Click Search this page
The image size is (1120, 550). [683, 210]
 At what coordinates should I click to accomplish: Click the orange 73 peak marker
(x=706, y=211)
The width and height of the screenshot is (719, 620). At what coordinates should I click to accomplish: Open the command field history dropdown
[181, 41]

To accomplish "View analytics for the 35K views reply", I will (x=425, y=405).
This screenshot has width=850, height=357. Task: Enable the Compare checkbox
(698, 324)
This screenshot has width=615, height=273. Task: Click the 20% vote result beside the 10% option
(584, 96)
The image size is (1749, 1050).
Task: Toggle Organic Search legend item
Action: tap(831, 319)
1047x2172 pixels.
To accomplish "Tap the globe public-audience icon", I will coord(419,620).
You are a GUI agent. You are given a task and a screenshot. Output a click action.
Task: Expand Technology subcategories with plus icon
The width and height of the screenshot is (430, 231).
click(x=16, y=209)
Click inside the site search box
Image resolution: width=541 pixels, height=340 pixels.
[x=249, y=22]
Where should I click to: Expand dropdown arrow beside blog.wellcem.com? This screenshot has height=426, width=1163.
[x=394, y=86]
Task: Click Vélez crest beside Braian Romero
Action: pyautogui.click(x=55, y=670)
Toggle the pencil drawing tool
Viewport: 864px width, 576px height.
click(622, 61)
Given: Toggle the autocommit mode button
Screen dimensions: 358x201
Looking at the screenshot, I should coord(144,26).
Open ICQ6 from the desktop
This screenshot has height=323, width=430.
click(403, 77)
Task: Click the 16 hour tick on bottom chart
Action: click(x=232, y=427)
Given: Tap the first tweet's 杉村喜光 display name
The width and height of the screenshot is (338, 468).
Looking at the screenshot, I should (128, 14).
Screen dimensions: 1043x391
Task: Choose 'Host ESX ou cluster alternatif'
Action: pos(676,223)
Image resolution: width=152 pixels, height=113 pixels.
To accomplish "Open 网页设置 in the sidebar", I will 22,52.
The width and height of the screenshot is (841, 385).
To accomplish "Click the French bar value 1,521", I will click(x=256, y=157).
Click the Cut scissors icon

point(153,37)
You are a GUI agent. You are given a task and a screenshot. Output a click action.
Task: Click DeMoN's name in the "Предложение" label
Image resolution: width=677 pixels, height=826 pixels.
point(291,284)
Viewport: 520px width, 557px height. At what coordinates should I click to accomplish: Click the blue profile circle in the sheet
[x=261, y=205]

☆ ☆ ☆ ☆ ☆ ☆ ☆

Set down all of the data above again, exactly.

Click Search this page
The image size is (1120, 550). [683, 210]
 At what coordinates should I click to accomplish: Click the orange 73 peak marker
(x=706, y=211)
The width and height of the screenshot is (719, 620). At what coordinates should I click to accomplish: Open the command field history dropdown
[181, 41]

To accomplish "View analytics for the 35K views reply", I will (x=425, y=405).
This screenshot has width=850, height=357. Task: Enable the Compare checkbox
(698, 324)
This screenshot has width=615, height=273. Task: Click the 20% vote result beside the 10% option
(584, 96)
The image size is (1749, 1050).
Task: Toggle Organic Search legend item
Action: tap(831, 319)
1047x2172 pixels.
To accomplish "Tap the globe public-audience icon", I will coord(419,620).
You are a GUI agent. You are given a task and a screenshot. Output a click action.
Task: Expand Technology subcategories with plus icon
The width and height of the screenshot is (430, 231).
click(x=16, y=209)
Click inside the site search box
Image resolution: width=541 pixels, height=340 pixels.
[x=249, y=22]
Where should I click to: Expand dropdown arrow beside blog.wellcem.com? This screenshot has height=426, width=1163.
[x=394, y=86]
Task: Click Vélez crest beside Braian Romero
Action: pyautogui.click(x=55, y=670)
Toggle the pencil drawing tool
Viewport: 864px width, 576px height.
click(622, 61)
Given: Toggle the autocommit mode button
Screen dimensions: 358x201
Looking at the screenshot, I should coord(144,26).
Open ICQ6 from the desktop
This screenshot has height=323, width=430.
click(403, 77)
Task: Click the 16 hour tick on bottom chart
Action: click(x=232, y=427)
Given: Tap the first tweet's 杉村喜光 display name
The width and height of the screenshot is (338, 468).
Looking at the screenshot, I should (128, 14).
Screen dimensions: 1043x391
Task: Choose 'Host ESX ou cluster alternatif'
Action: pos(676,223)
Image resolution: width=152 pixels, height=113 pixels.
To accomplish "Open 网页设置 in the sidebar", I will 22,52.
The width and height of the screenshot is (841, 385).
To accomplish "Click the French bar value 1,521", I will click(x=256, y=157).
Click the Cut scissors icon

point(153,37)
You are a GUI agent. You are given a task and a screenshot. Output a click action.
Task: Click DeMoN's name in the "Предложение" label
Image resolution: width=677 pixels, height=826 pixels.
point(291,284)
Viewport: 520px width, 557px height. At what coordinates should I click to accomplish: Click the blue profile circle in the sheet
[x=261, y=205]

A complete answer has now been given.